Changes in the Number and Composition of Chloroplasts during Senescence of Mesophyll Cells of Attached and Detached Primary Leaves of Wheat (Triticum aestivum L.)

Changes in the number and composition of chloroplasts of mesophyll cells were followed during senescence of the primary leaf of wheat (Triticum aestivum L.). Senescence was due to the natural pattern of leaf ontogeny or was either induced by leaf detachment and incubation in darkness, or incubation of attached leaves in the dark. In each case discrete sections (1 centimeter) of the leaf, representing mesophyll cells of the basal, middle, and tip regions, were examined. For all treatments, senescence was characterized by a loss of chlorophyll and the protein ribulose 1,5-bisphosphate carboxylase (RuBPCase). Chloroplast number per mesophyll cell remained essentially constant during senescence. It was not until more than 80% of the plastid chlorophyll and RuBPCase was degraded that some reduction (22%) in chloroplast number per mesophyll cell was recorded and this was invariably in the mesophyll cells of the leaf tip. We conclude that these data are consistent with the idea that degradation occurs within the chloroplast and that all chloroplasts in a mesophyll cell senesce with a high degree of synchrony rather than each chloroplast senescing sequentially.     

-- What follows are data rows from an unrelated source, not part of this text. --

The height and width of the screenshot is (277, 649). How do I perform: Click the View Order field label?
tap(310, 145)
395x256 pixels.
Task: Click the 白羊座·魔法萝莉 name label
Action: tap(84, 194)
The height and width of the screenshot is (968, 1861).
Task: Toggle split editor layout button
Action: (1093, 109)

Rubiscolytics: fate of Rubisco after its enzymatic function in a cell is terminated

Ribulose-1,5-bisphosphate carboxylase/oxygenase (Rubisco) is the predominant protein in photosynthesizing plant parts and the most abundant protein on earth. Amino acids deriving from its net degradation during senescence are transported to sinks (e.g. developing leaves, fruits). Rubisco catabolism is not controlled only by the overall sink demand. An accumulation of carbohydrates may also accelerate senescence and Rubisco degradation under certain conditions. Amino acids produced by proteolysis are rapidly redistributed in plants with proper source-sink relationships. In leaves of wheat plants with reduced sink capacity (e.g. sink removal, phloem interruption by steam girdling at the leaf base), Rubisco is degraded and free amino acids accumulate. They may be washed out in the rain during late senescence. In leaves of depodded soybeans, Rubisco is degraded and amino acids can be reutilized in these leaves for the synthesis of special vacuolar proteins in the paraveinal mesophyll (vegetative storage proteins). Nitrogen deriving from Rubisco degradation in older (senescing) leaves of annual crops is integrated to some extent again in newly synthesized Rubisco in younger leaves or photosynthesizing tissues of fruits. Finally, a high percentage of this nitrogen is accumulated in protein bodies (storage proteins). At the subcellular level, Rubisco can be degraded in intact chloroplasts. Reactive oxygen species may directly cleave the large subunit or modify it to become more susceptible to proteolysis. A metalloendopeptidase may play an important role in Rubisco degradation within intact chloroplasts. Additionally, the involvement of vacuolar endopeptidase(s) in Rubisco catabolism (at least under certain conditions) was postulated by various laboratories.